Trecho de referência.

------------------------------------------------

Advoga que a 3ª Ré ao invocar o direito de arrendamento nas circunstâncias vindas de assinalar, configura um verdadeiro abuso e atenta contra os mais elementares princípios de boa fé que impõe às partes no exercício dos seus direitos, deva comportar-se de modo a não defraudarem a expectativa dos outros.
O Réu BB veio contestar, alegando, entre o mais, que ele próprio e AA intentaram ação, por apenso aos referidos autos de insolvência, visando a declaração de nulidade da venda retratada na petição inicial, a qual se encontra pendente sob o Processo n.º 3644/17.8T8STA-U, a qual constitui uma causa prejudicial.
Mais exceciona que a Ré “C..., SA – Em liquidação” nunca pretendeu adquirir e fazer ingressar no seu património o prédio em causa nos autos e tinha perfeito conhecimento, e foi condição acordada entre as partes, que a posse do prédio continuaria a ser exercida pela Ré “A..., Lda.”
Acrescenta que aquela sociedade nunca tomou posse do prédio, que continuou a ser usado e fruído, como até então, pela sua arrendatária “A..., Lda.”, usando-o para pastagem dos cavalos da Coudelaria.
Concretiza que o prédio está, desde 2008, dado de arrendamento à “A..., Lda.” e declarado junto das entidades oficiais como afeto à coudelaria explorada por esta.
Remata pedindo que que os autos sejam suspensos face à existência de uma causa prévia e prejudicial e que sempre a ação seja dada como não provada e improcedente.
Esta contestação foi mandada desentranhar com fundamento em falta de pagamento da taxa de justiça devida. Este despacho transitou em julgado.

------------------------------------------------

Material de origem.
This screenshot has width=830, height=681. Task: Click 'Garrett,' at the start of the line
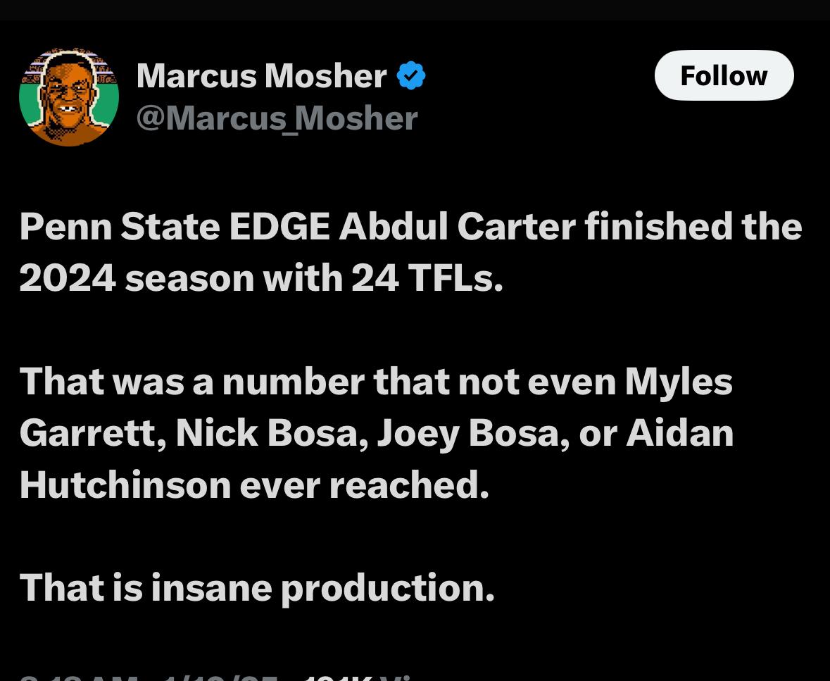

------------------------------------------------

Objetivo.
Com base no trecho de referência, responda:
(a) Desde que ano o prédio está dado de arrendamento à "A..., Lda."?
(b) Para que é usado o prédio pela arrendatária?
(c) Com que fundamento foi mandada desentranhar a contestação do Réu BB?

Resposta correta.
(a) Desde 2008.
(b) Para pastagem dos cavalos da Coudelaria.
(c) Com fundamento em falta de pagamento da taxa de justiça devida.